Di balik kehidupan mewah dan kebahagiaan yang tampak sempurna, delapan bersaudara hidup dalam kesejahteraan yang diidamkan banyak orang.

Namun, semuanya berubah ketika kecelakaan tragis merenggut nyawa sang ayah, sementara sang ibu menghilang tanpa jejak.

Si bungsu, Lee Yoora, menjadi sasaran kemarahan dan penilaian keliru ketujuh kakaknya, yang menyalahkannya atas kehilangan yang menghancurkan keluarga mereka.
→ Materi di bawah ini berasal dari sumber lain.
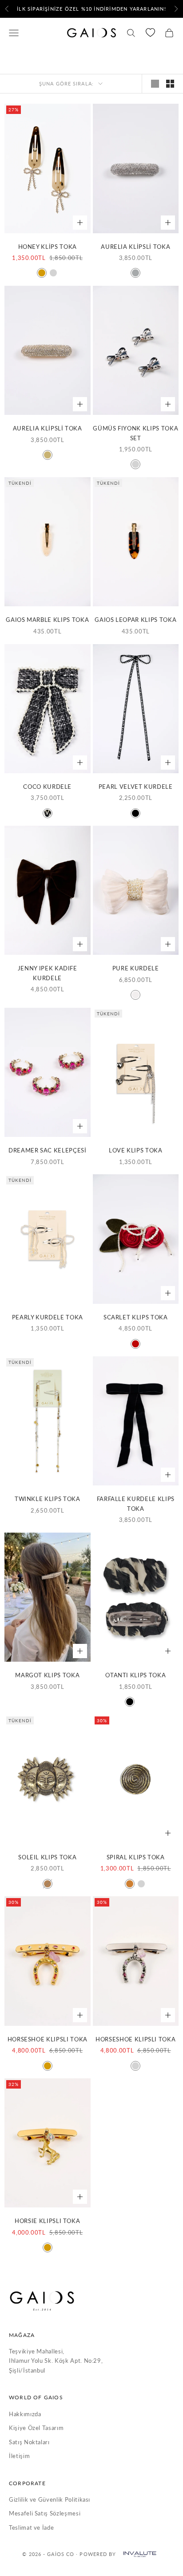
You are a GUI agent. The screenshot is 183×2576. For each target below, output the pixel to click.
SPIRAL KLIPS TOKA (136, 1857)
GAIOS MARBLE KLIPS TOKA (47, 619)
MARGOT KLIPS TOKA (47, 1675)
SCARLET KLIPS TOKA (135, 1317)
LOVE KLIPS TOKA (136, 1150)
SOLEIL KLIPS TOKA (47, 1857)
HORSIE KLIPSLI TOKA (47, 2220)
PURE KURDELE (135, 968)
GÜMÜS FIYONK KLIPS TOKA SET (135, 433)
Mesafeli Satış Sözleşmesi (44, 2513)
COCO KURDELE (47, 786)
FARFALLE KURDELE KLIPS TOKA (136, 1503)
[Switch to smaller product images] (170, 83)
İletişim (19, 2455)
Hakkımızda (25, 2414)
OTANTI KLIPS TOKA (135, 1675)
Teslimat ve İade (31, 2527)
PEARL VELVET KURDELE (136, 786)
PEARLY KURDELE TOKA (47, 1317)
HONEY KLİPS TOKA (47, 246)
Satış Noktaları (29, 2442)
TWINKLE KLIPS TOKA (47, 1498)
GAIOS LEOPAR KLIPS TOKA (135, 619)
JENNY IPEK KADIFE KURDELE (47, 973)
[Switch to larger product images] (155, 83)
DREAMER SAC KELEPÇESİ (47, 1150)
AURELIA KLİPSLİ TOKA (135, 246)
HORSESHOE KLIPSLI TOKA (48, 2039)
Terjebak dalam perlakuan tidak adil dan kekejaman sehari-hari, Yoora menghadapi penderitaan yang mendalam, di mana harapan dan kesedihan bersaing.

Saat penyesalan akhirnya datang menghampiri ketujuh kakaknya, mereka terpaksa menghadapi kenyataan pahit tentang masa lalu mereka. Namun, apakah penyesalan itu cukup untuk memperbaiki kerusakan yang telah terjadi?.
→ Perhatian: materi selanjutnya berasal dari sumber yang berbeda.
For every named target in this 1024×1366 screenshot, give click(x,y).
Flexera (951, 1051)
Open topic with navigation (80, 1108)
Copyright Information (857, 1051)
Karya ini diterbitkan atas izin NovelToon BYNK, isi konten hanyalah pandangan pribadi pembuatnya, tidak mewakili NovelToon sendiri

BAB 13: Bekerja

Waktu terus berjalan tanpa henti, melewati banyak momen yang terjadi, baik disengaja maupun tidak. Lee Yoora semakin terbiasa dengan keadaan yang memaksanya untuk sadar diri. Setiap harinya, ia terus belajar menerima kenyataan dan memutuskan untuk mandiri. Tanpa sepengetahuan saudaranya, Yoora kini bekerja paruh waktu di sebuah restoran cepat saji, sembari menjalani rutinitasnya sebagai pelajar.
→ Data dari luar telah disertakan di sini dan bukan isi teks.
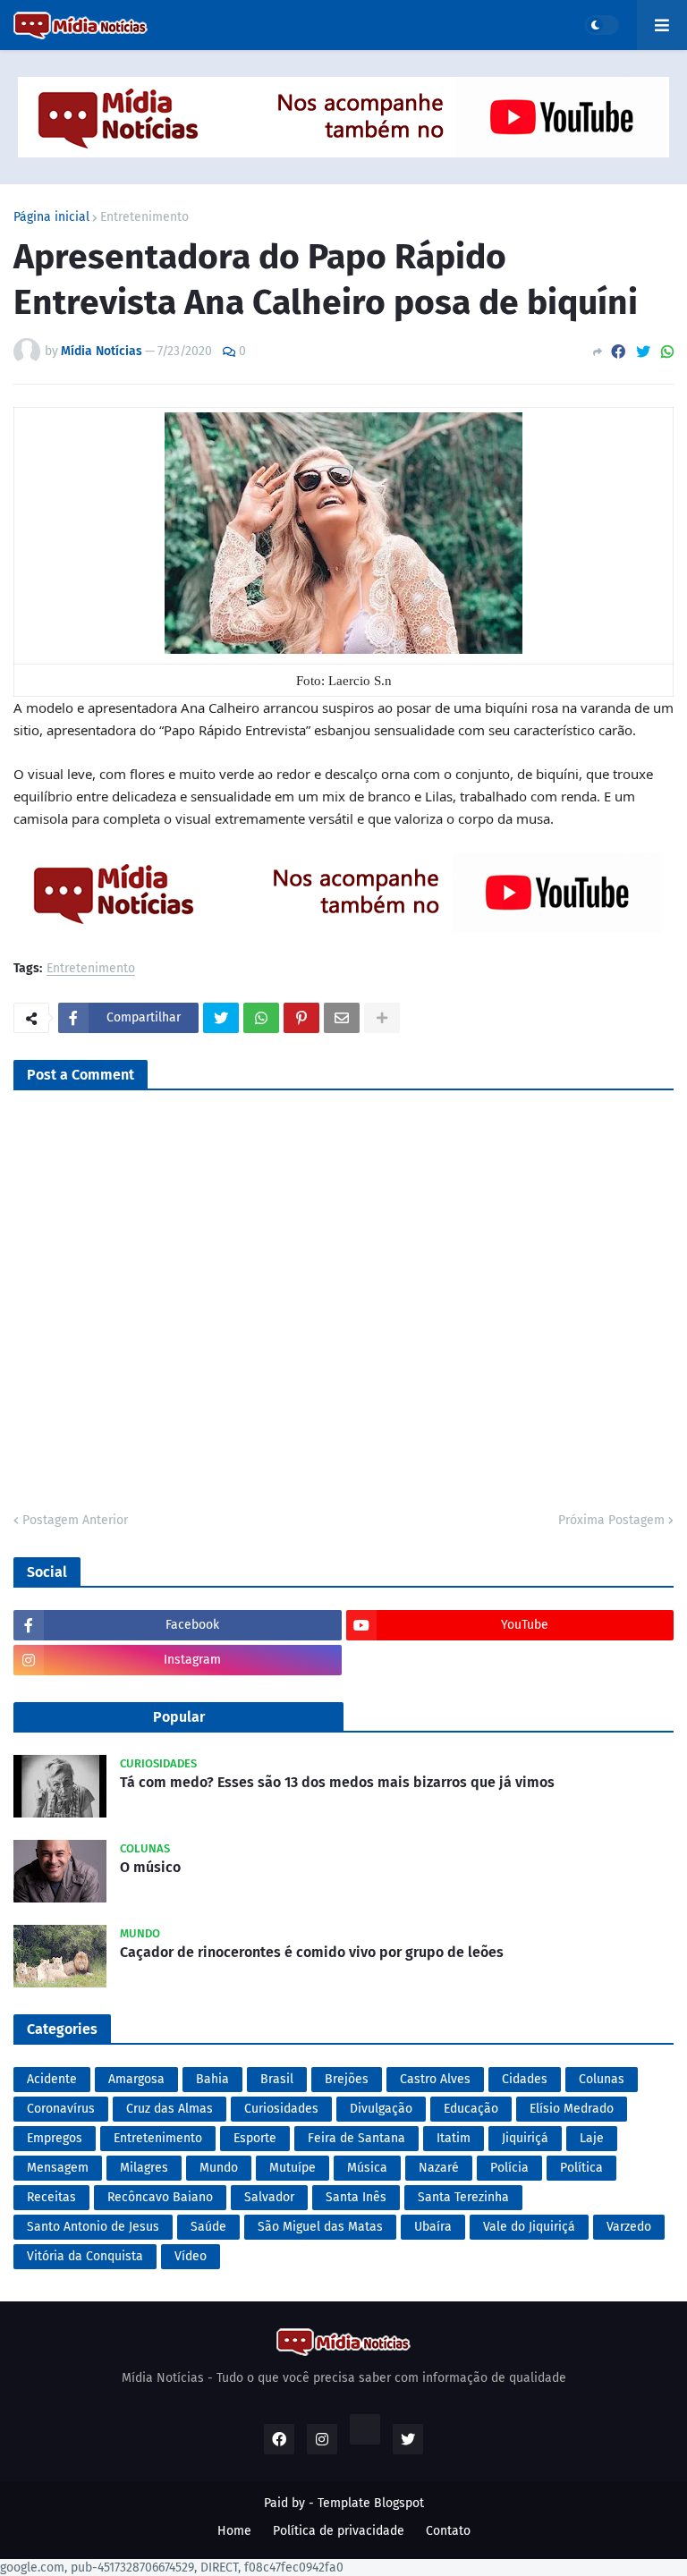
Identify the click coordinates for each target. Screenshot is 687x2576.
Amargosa (136, 2079)
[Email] (342, 1018)
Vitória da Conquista (85, 2256)
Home (234, 2530)
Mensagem (58, 2167)
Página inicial (51, 217)
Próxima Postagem (611, 1520)
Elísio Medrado (572, 2108)
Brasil (276, 2079)
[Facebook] (618, 352)
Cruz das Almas (169, 2108)
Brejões (347, 2079)
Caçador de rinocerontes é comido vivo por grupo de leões (312, 1952)
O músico (150, 1867)
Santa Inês (356, 2197)
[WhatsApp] (667, 352)
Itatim (454, 2138)
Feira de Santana (356, 2138)
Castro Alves (435, 2079)
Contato (448, 2530)
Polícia (509, 2167)
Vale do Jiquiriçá (529, 2226)
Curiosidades (281, 2108)
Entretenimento (144, 217)
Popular (179, 1716)
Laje (592, 2138)
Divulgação (381, 2108)
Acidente (52, 2079)
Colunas (601, 2079)
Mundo (218, 2167)
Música (367, 2167)
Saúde (208, 2226)
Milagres (144, 2167)
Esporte (254, 2138)
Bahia (212, 2079)
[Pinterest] (301, 1018)
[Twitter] (643, 352)
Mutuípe (292, 2167)
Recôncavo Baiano (160, 2197)
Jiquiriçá (525, 2138)
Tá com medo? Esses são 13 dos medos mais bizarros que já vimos (337, 1782)
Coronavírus (61, 2108)
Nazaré (439, 2167)
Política (581, 2167)
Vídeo (190, 2256)
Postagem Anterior (75, 1520)
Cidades (524, 2079)
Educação (471, 2108)
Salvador (269, 2197)
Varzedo (628, 2226)
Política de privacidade (338, 2530)
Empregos (54, 2138)
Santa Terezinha (463, 2197)
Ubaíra (433, 2226)
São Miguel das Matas (320, 2226)
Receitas (51, 2197)
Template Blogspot (371, 2503)
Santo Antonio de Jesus (93, 2226)
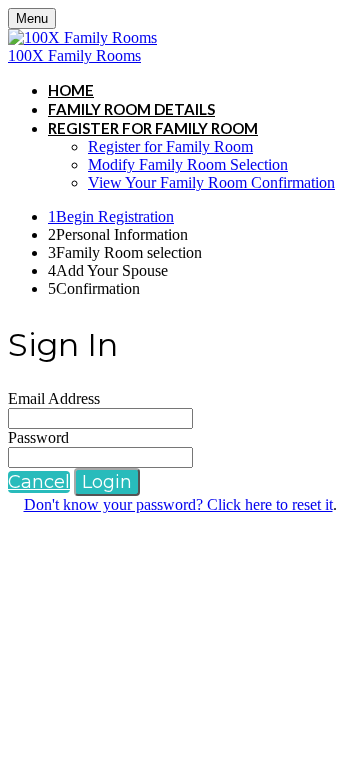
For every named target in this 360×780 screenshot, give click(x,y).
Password (38, 437)
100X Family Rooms (74, 55)
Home (71, 90)
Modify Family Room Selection (188, 164)
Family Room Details (131, 109)
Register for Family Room (153, 128)
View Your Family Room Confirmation (211, 182)
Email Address (54, 398)
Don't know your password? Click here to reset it (178, 504)
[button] (39, 482)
Keseharian Yoora kini terasa seperti pola yang terus berulang. Pagi hari, dia bangun lebih awal untuk menyelesaikan semua pekerjaan rumah, lalu berangkat ke sekolah dengan pikiran yang terbebani. Sepulang sekolah, jika tidak ada pekerjaan paruh waktu, ia akan tenggelam dalam tugas sekolah atau membaca buku di kamarnya yang sunyi. Saat hari libur, ia selalu menyempatkan diri bekerja di restoran cepat saji, tempat di mana ia dan sahabatnya, Rea, saling membantu satu sama lain. Kehadiran Rea sedikit banyak memberi rasa nyaman, karena meski bukan keluarga kandung, Rea selalu hadir sebagai pelindung dan sahabat setia, seolah menggantikan peran yang selama ini tidak pernah diberikan oleh saudara-saudaranya.

Rutinitas ini sudah berlangsung selama beberapa bulan, dan selama itu pula Yoora semakin jarang berkomunikasi dengan keluarganya. Hubungan yang renggang membuat percakapan antara mereka terasa dingin, bahkan hampir tidak ada kecuali ketika mereka membutuhkan sesuatu darinya. Yoora menyadari bahwa dirinya bukanlah bagian yang benar-benar penting di rumah itu hanya ada ketika dibutuhkan, lalu dilupakan.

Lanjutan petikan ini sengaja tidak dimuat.